The node to define it is practically ready (after my PBR changes): it's just X3DMaterialNode without anything extra. X3DMaterialNode already has emissiveColor, emissiveTexture.

We also already have equations for it: they are in section """Lighting "off" """ of the X3D 3 spec. We only need to multiply them by emissive RGB.

Adding "unlit" option may even simplify specification a bit: The case of material=NULL can be now expressed easier:

""" when material field is NULL, it is always, 100% cases, equivalent to "UnlitMaterial with emissiveColor = 1 1 1" """

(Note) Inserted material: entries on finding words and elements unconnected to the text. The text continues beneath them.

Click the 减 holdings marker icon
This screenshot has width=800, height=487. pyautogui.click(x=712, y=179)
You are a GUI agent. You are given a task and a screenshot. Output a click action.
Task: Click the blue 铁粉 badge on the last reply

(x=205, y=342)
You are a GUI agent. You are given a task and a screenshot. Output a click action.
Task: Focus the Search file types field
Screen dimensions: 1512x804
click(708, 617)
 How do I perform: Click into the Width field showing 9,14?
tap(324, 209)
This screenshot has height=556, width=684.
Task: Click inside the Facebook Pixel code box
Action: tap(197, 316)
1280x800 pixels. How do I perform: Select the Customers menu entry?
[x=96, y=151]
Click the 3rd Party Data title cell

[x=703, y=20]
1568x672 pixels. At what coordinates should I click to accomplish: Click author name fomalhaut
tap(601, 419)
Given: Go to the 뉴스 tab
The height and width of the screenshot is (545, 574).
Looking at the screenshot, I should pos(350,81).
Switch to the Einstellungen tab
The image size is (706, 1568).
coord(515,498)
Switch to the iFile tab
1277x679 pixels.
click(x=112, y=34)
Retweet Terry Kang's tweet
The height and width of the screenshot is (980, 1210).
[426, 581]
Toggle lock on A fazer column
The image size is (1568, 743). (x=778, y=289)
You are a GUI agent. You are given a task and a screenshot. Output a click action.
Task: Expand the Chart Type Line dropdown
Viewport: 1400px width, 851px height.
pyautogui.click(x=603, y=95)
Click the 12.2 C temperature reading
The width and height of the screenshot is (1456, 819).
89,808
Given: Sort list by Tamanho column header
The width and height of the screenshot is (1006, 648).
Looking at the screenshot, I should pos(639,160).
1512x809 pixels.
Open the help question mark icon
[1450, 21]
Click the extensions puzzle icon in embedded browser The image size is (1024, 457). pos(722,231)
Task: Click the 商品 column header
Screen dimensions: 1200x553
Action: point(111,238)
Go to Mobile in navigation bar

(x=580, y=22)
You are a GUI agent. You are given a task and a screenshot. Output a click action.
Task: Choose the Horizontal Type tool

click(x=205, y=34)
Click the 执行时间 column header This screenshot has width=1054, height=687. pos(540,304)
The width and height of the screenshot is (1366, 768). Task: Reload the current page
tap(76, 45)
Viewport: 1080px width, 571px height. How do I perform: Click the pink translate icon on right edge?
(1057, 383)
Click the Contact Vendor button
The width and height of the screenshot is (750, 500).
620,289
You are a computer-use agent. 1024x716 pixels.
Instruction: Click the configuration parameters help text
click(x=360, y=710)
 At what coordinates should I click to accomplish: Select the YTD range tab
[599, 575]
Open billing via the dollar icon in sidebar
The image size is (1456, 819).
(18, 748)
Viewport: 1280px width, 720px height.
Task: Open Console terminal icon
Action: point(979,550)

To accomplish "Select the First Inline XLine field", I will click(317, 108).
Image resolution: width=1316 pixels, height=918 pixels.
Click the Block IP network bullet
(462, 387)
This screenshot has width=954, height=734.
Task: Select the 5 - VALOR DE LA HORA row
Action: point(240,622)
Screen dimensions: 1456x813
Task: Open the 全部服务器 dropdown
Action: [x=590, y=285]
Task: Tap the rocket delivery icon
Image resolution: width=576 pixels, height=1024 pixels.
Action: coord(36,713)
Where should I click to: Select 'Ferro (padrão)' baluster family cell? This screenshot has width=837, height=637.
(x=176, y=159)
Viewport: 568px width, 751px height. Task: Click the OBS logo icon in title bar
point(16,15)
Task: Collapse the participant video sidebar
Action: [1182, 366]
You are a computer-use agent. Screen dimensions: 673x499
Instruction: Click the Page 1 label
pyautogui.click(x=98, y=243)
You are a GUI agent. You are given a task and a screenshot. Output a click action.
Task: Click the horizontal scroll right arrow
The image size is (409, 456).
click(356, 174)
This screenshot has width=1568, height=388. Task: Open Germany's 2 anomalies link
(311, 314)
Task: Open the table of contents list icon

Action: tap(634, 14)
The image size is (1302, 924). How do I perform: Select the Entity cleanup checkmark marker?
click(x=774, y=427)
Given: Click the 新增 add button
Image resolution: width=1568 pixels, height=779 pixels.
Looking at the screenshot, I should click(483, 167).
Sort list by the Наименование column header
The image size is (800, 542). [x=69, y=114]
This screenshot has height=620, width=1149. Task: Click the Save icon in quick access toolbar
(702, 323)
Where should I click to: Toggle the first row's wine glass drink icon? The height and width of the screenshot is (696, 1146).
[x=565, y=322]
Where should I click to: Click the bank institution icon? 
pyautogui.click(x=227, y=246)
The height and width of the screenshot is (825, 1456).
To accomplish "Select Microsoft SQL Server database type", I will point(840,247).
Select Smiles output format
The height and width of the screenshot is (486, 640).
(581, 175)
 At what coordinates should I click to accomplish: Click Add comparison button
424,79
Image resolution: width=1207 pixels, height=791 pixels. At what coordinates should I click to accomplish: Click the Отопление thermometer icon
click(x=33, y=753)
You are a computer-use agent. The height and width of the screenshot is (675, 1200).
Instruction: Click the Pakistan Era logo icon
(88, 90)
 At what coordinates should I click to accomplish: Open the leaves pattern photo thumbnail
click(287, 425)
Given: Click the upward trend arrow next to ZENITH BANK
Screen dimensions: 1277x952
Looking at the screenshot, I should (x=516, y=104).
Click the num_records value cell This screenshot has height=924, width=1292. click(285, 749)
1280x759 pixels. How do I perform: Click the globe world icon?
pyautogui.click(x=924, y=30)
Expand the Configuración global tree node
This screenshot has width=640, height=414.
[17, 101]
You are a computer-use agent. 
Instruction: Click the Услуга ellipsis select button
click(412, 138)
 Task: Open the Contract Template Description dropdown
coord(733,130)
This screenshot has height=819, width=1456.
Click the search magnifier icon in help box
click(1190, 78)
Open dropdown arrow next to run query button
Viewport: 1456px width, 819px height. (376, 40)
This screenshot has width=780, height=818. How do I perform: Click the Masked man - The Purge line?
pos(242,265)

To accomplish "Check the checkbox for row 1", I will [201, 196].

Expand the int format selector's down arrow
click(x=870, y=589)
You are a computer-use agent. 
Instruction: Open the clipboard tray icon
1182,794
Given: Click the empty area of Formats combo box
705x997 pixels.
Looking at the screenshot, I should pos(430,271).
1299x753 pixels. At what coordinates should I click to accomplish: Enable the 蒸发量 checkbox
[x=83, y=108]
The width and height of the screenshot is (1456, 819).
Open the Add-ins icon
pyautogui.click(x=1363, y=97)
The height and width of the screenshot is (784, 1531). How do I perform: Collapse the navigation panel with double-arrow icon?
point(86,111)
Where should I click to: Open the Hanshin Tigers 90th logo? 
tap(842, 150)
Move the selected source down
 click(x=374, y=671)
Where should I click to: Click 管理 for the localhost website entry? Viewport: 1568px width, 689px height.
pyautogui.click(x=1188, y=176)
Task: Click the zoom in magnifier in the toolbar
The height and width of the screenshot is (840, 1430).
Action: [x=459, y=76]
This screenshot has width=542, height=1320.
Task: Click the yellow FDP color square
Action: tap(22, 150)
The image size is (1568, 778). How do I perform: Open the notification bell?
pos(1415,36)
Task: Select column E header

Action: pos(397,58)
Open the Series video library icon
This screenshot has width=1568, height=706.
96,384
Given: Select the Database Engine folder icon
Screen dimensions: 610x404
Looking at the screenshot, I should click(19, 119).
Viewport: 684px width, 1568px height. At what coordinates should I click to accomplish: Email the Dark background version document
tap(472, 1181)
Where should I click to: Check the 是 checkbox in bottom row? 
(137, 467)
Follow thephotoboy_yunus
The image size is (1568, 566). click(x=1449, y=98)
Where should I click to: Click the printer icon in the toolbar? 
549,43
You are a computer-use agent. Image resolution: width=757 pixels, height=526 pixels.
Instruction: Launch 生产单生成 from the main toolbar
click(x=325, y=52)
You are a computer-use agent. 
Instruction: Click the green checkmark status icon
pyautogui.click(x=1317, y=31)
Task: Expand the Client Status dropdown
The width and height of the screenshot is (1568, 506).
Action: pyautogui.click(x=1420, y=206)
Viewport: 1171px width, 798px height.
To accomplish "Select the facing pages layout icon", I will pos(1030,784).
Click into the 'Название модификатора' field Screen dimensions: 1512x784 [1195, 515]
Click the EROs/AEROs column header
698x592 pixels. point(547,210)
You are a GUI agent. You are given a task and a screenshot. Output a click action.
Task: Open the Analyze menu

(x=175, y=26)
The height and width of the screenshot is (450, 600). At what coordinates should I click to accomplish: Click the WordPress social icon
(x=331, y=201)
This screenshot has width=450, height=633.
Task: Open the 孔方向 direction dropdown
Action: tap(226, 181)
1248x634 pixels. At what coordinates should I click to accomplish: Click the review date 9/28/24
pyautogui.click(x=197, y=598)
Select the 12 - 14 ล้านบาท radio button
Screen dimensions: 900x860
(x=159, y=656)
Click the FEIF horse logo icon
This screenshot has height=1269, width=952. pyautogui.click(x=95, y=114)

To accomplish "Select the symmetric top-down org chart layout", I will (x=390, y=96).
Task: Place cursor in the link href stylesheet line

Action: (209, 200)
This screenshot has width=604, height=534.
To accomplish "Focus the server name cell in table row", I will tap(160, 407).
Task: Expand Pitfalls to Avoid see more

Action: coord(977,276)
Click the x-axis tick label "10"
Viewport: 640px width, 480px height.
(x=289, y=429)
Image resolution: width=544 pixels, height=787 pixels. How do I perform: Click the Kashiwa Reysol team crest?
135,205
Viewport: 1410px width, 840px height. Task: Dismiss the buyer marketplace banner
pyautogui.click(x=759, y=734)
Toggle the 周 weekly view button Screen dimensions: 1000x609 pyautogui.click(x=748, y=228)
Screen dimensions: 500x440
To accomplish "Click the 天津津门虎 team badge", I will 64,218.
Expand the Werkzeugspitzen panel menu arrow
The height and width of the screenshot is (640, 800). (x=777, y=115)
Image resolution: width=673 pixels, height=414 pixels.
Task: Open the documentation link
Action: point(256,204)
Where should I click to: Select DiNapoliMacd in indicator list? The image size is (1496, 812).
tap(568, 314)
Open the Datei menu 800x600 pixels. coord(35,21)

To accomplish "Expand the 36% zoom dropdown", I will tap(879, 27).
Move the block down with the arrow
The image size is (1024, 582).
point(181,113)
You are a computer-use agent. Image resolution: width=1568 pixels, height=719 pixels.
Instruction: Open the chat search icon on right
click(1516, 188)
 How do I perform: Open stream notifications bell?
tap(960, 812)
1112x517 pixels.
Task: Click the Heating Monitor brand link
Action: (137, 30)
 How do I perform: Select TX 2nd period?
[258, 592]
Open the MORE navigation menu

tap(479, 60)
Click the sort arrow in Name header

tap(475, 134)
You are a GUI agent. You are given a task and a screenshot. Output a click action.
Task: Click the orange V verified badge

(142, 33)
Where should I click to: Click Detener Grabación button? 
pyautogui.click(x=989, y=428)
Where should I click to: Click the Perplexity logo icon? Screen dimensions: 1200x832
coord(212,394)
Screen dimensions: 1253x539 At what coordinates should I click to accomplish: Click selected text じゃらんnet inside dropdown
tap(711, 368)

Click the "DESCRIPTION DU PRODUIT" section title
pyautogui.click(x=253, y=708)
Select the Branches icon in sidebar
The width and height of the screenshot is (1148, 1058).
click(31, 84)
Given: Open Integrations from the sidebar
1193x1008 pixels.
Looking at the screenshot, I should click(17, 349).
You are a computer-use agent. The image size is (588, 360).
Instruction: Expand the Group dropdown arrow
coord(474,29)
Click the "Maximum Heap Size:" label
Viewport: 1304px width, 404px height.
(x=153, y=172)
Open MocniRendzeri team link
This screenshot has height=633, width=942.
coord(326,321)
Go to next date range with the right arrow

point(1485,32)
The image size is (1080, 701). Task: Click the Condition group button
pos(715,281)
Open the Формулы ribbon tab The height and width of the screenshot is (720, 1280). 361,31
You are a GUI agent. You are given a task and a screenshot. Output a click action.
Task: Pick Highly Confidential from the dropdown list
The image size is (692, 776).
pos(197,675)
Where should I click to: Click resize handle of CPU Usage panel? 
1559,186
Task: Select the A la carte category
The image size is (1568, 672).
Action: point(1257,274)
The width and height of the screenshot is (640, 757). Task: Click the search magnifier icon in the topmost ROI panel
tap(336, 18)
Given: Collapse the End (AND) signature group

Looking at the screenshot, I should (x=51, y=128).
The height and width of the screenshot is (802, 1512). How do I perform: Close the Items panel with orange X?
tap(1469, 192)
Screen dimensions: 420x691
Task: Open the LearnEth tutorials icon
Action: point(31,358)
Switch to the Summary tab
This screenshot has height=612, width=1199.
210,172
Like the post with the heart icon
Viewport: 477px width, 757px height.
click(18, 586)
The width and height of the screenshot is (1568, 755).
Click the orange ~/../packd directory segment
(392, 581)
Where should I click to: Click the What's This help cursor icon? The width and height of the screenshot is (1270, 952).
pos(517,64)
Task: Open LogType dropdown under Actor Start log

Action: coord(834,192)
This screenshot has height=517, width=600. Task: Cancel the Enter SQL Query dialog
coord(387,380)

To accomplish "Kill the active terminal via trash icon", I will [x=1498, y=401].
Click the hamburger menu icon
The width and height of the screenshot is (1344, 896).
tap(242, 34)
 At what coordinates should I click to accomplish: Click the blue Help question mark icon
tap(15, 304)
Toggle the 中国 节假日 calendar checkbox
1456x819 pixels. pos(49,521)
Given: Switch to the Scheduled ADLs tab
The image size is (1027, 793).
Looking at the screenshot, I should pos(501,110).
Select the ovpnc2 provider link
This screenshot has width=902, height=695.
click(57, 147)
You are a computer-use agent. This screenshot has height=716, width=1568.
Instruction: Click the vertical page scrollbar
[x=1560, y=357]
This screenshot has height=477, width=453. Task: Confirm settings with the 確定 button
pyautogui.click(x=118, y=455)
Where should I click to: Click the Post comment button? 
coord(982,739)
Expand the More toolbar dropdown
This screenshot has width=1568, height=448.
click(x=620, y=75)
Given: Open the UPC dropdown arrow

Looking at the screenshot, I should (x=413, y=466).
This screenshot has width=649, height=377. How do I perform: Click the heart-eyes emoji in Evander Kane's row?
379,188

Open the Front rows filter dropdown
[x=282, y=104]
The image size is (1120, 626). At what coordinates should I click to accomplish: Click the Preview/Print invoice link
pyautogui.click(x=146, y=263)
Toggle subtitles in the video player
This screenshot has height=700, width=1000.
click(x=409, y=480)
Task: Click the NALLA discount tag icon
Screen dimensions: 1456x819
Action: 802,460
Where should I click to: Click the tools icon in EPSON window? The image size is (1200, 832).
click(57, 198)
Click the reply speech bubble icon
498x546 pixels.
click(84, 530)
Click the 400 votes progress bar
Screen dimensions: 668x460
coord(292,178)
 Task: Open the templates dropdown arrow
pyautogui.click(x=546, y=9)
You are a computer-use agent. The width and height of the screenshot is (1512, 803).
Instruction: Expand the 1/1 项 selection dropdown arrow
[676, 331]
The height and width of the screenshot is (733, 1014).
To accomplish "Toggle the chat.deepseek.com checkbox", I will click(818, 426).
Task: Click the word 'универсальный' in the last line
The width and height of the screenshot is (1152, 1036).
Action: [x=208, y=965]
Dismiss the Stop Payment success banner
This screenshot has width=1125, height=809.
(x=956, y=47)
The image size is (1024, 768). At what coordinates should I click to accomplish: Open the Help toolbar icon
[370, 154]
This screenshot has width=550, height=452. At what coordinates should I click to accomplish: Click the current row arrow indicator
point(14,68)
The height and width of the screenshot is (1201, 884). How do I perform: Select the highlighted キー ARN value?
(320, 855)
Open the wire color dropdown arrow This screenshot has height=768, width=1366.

glTF has such material too

https://github.com/KhronosGroup/glTF/tree/master/extensions/2.0/Khronos/KHR_materials_unlit . I can guess they reached the same conclusions as me, while writing spec and implementing.

Athough their definition of it is has weird naming for fields ("unlit" material uses "baseColor" (for a purpose other than standard material); the "emissiveColor" is summed with "baseColor" -- although it wasn't clear earlier, and it seems some browsers just ignored emissiveColor for unlit material). In X3D we can do it better/simpler.

Note that unlit material in glTF is affected by the vertex color (like our Color/ColorRGBA). So it's a good thing we addressed it above.

Having UnlitMaterial allows to use the "main texture" concept in the implementation very consistently

  • For Phong shading, "main texture" is the texture:

    • diffuseTexture for Material
    • emissiveTexture for UnlitMaterial
    • baseTexture for PhysicalMaterial
  • This is the texture affected by Apperance.texture (e.g. if you use Material, but Material.diffuseTexture is NULL, we use Apperance.texture).

  • This is the texture used when rendering using Gouraud shading.

  • This is also the texture that determines the opacity of the material.